Des élections révolutionnaires dans un secteur à croissance rapide affaiblissent le contrôle gouvernemental dans les organisations de travailleurs et stimulent des espoirs de conditions meilleures
Photo : Des travailleurs syndiqués lors d'une conférence de presse (Tansy Hoskins)

Le complexe Casanearshore à la périphérie de Casablanca ressemble à un campus universitaire futuriste. Des bâtiments de béton et de verre impeccables dominent des pelouses et des rues cuites par le soleil.

Des gardiens de sécurité sont postés à chaque point d'entrée, afin de procéder à la vérification des cartes magnétiques nécessaires pour y accéder.

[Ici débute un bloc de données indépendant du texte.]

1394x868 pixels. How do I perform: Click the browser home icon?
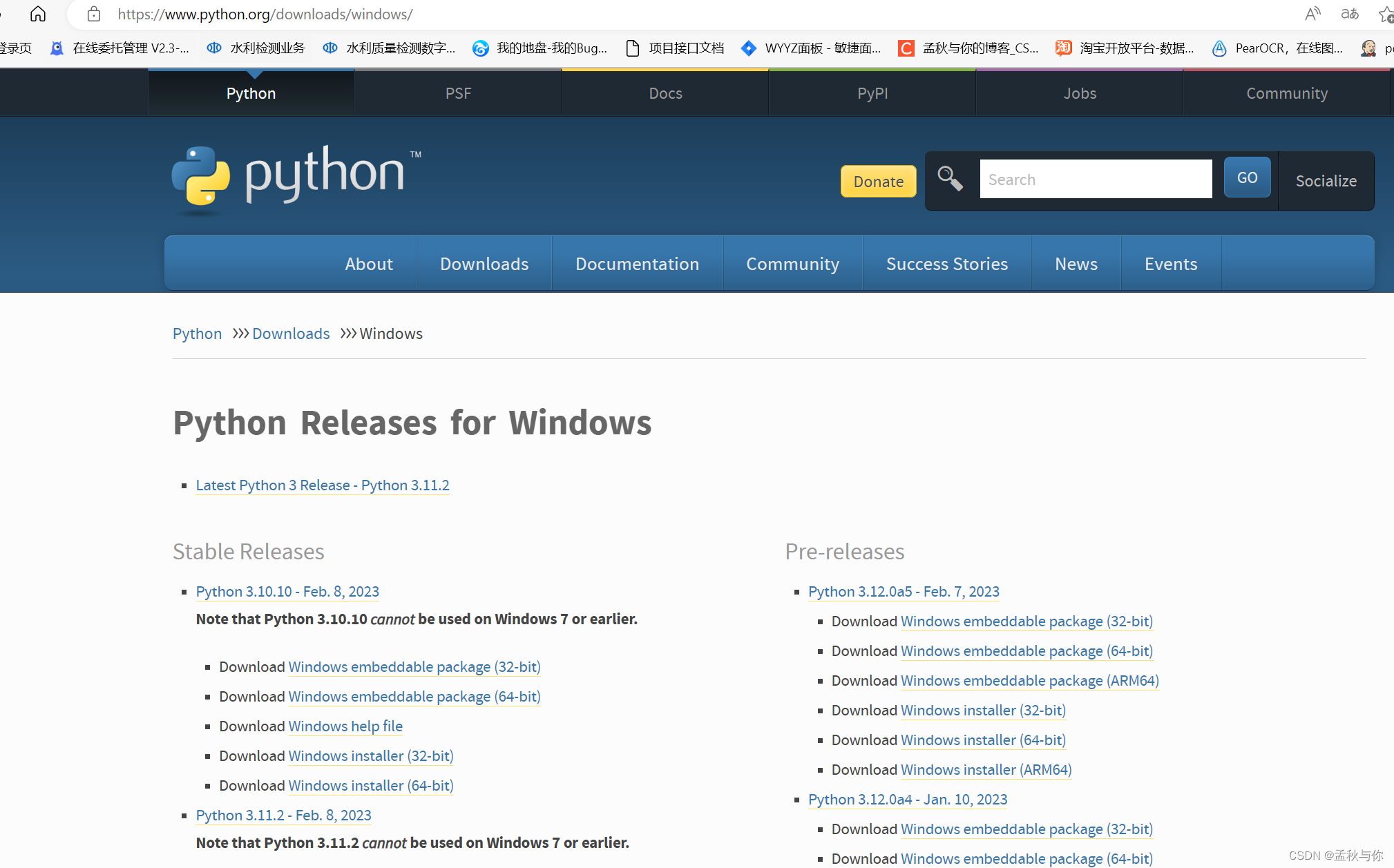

Le complexe possède une crèche, une salle de gym, des boutiques, des restaurants, un salon de coiffure et un spa : tout y est fait afin de ne pas avoir besoin d’en sortir.

Cette installation construite sur mesure est au cœur de l’industrie en pleine expansion du « Contact Center » ou centre d’appel de Casablanca, qui aide à gérer la relation client pour des entreprises internationales telles que Dell et Hewlett Packard. Avec 10 000 personnes employées sur ce seul site, le Maroc a acquis le surnom de « capitale européenne des centres d'appel ».

« De l'extérieur, tout est cool, mais à l'intérieur il y a tellement de problèmes », a déclaré Fatima Aggahra, qui, pendant six ans, a travaillé pour la société française Acticall, un « groupe de services intégrés spécialisé dans la gestion des relations clients », selon son site internet.

Fatima Aggahra est un exemple typique d'une nouvelle main-d'œuvre qui est jeune, bien éduquée, et dont plus de 50 % sont des femmes. Elle fait également partie d'une nouvelle vague d’employés des centres de contact qui affrontent le gouvernement marocain et les sociétés multinationales françaises, belges, américaines et espagnoles pour se syndiquer sur leur lieu de travail.

Pendant les dix premiers jours de ce mois, Casanearshore a été enfermé dans une bataille électorale à propos de qui doit représenter les travailleurs dans les conseils des travailleurs du secteur.

Dans les lendemains difficiles de l'époque où le Maroc a été colonisé par la France, le maigre pouvoir des syndicats sur les lois du travail repose sur le nombre de candidats qu’ils peuvent faire élire dans les conseils de travailleurs locaux et nationaux.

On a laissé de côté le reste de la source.